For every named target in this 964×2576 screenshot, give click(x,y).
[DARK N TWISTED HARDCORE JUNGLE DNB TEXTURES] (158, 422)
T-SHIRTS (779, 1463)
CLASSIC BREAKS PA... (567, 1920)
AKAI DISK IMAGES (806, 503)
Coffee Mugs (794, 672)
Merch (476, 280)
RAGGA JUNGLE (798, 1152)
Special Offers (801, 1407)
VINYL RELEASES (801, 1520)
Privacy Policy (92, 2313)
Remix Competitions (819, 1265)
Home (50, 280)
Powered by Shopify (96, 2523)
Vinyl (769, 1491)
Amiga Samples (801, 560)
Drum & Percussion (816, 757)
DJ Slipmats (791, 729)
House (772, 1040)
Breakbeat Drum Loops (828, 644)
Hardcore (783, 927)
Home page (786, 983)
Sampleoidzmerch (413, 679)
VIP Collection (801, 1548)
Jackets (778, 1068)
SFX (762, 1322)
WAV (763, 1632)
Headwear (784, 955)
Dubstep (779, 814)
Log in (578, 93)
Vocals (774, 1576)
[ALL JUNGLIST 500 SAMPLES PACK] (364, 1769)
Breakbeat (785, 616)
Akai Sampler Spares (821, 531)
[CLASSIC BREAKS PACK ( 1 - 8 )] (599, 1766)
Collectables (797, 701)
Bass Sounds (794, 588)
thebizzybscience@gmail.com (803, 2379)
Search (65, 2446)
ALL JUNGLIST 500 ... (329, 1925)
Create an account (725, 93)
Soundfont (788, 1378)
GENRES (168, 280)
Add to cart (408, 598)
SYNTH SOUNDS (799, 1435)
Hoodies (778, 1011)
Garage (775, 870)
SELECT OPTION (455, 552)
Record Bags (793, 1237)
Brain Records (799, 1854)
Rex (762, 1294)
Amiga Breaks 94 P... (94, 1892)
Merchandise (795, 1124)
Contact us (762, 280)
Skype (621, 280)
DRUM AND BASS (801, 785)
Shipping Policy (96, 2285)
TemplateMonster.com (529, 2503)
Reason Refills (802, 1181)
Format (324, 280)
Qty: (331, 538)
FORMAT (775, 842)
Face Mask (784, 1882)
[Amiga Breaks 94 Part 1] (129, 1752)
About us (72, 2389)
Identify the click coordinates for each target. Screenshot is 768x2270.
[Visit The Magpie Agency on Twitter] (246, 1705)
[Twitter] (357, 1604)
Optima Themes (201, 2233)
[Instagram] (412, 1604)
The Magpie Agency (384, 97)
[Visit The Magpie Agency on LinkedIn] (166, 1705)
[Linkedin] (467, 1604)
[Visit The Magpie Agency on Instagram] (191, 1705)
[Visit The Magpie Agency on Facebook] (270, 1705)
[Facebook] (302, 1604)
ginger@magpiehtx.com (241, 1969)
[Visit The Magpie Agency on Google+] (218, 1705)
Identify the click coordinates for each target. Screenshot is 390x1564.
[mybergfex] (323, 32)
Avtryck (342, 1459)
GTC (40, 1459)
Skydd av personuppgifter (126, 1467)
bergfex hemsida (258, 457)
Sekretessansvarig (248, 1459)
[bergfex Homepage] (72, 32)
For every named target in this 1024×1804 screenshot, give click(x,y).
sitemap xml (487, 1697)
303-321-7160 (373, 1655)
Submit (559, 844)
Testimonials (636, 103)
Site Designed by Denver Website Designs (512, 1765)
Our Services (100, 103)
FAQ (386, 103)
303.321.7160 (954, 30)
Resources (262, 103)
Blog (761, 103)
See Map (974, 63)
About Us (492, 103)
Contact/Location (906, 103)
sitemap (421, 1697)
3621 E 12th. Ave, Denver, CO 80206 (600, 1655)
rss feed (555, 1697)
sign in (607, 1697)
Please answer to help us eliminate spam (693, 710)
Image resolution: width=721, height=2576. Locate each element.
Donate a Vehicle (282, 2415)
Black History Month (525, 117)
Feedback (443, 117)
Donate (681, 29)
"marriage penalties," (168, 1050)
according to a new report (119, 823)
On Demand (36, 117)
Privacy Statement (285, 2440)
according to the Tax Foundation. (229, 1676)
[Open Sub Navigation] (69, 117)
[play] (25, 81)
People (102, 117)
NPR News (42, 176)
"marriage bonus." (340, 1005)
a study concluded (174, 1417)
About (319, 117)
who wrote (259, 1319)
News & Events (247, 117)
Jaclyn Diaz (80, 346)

* _AIM OF THE EXERCISE_:
Retype the records above from the very first line down to the line with "[Visit The Magpie Agency on Google+]", keeping both of those lines. Include nothing beyond them.

* _TASK ANSWER_:
For every named target in this 964×2576 screenshot, give click(x,y).
[DARK N TWISTED HARDCORE JUNGLE DNB TEXTURES] (158, 422)
T-SHIRTS (779, 1463)
CLASSIC BREAKS PA... (567, 1920)
AKAI DISK IMAGES (806, 503)
Coffee Mugs (794, 672)
Merch (476, 280)
RAGGA JUNGLE (798, 1152)
Special Offers (801, 1407)
VINYL RELEASES (801, 1520)
Privacy Policy (92, 2313)
Remix Competitions (819, 1265)
Home (50, 280)
Powered by Shopify (96, 2523)
Vinyl (769, 1491)
Amiga Samples (801, 560)
Drum & Percussion (816, 757)
DJ Slipmats (791, 729)
House (772, 1040)
Breakbeat Drum Loops (828, 644)
Hardcore (783, 927)
Home page (786, 983)
Sampleoidzmerch (413, 679)
VIP Collection (801, 1548)
Jackets (778, 1068)
SFX (762, 1322)
WAV (763, 1632)
Headwear (784, 955)
Dubstep (779, 814)
Log in (578, 93)
Vocals (774, 1576)
[ALL JUNGLIST 500 SAMPLES PACK] (364, 1769)
Breakbeat (785, 616)
Akai Sampler Spares (821, 531)
[CLASSIC BREAKS PACK ( 1 - 8 )] (599, 1766)
Collectables (797, 701)
Bass Sounds (794, 588)
thebizzybscience@gmail.com (803, 2379)
Search (65, 2446)
ALL JUNGLIST 500 ... (329, 1925)
Create an account (725, 93)
Soundfont (788, 1378)
GENRES (168, 280)
Add to cart (408, 598)
SYNTH SOUNDS (799, 1435)
Hoodies (778, 1011)
Garage (775, 870)
SELECT OPTION (455, 552)
Record Bags (793, 1237)
Brain Records (799, 1854)
Rex (762, 1294)
Amiga Breaks 94 P... (94, 1892)
Merchandise (795, 1124)
Contact us (762, 280)
Skype (621, 280)
DRUM AND BASS (801, 785)
Shipping Policy (96, 2285)
TemplateMonster.com (529, 2503)
Reason Refills (802, 1181)
Format (324, 280)
Qty: (331, 538)
FORMAT (775, 842)
Face Mask (784, 1882)
[Amiga Breaks 94 Part 1] (129, 1752)
About us (72, 2389)
Identify the click coordinates for each target. Screenshot is 768x2270.
[Visit The Magpie Agency on Twitter] (246, 1705)
[Twitter] (357, 1604)
Optima Themes (201, 2233)
[Instagram] (412, 1604)
The Magpie Agency (384, 97)
[Visit The Magpie Agency on LinkedIn] (166, 1705)
[Linkedin] (467, 1604)
[Visit The Magpie Agency on Instagram] (191, 1705)
[Visit The Magpie Agency on Facebook] (270, 1705)
[Facebook] (302, 1604)
ginger@magpiehtx.com (241, 1969)
[Visit The Magpie Agency on Google+] (218, 1705)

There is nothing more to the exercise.